"Screen dimensions: 868x395" appears in one line of the records below. Output that line and each one after it, exactly, through the last line.
*** Block opens ***
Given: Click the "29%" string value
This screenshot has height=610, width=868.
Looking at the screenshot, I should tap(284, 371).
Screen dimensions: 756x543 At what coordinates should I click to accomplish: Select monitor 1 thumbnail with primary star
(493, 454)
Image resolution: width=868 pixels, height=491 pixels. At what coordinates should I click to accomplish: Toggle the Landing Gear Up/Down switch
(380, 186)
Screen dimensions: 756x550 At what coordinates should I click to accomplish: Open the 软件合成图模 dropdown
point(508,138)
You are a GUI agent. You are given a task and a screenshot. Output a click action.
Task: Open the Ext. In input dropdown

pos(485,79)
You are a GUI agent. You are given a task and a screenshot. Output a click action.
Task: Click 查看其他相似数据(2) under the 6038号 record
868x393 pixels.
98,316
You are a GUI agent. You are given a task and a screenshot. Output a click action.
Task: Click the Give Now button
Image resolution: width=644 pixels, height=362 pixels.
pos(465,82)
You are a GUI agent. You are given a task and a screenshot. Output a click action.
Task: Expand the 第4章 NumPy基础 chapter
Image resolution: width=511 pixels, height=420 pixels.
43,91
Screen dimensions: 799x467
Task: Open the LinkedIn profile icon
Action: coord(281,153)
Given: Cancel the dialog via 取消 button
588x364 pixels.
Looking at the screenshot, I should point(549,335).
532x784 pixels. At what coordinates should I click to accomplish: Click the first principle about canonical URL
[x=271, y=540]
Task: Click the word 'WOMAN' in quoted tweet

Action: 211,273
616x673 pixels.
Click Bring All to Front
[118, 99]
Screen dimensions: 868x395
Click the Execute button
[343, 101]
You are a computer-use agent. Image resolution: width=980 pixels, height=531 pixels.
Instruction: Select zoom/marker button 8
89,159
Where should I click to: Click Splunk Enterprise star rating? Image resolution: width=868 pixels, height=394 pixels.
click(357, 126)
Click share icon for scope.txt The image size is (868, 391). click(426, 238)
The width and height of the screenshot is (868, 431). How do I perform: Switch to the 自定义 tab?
*** Block closes ***
» **Exercise answer**
Screen dimensions: 868x395
Click the Execute button
[343, 101]
You are a computer-use agent. Image resolution: width=980 pixels, height=531 pixels.
Instruction: Select zoom/marker button 8
89,159
Where should I click to: Click Splunk Enterprise star rating? Image resolution: width=868 pixels, height=394 pixels.
click(357, 126)
Click share icon for scope.txt The image size is (868, 391). click(426, 238)
The width and height of the screenshot is (868, 431). How do I perform: Switch to the 自定义 tab?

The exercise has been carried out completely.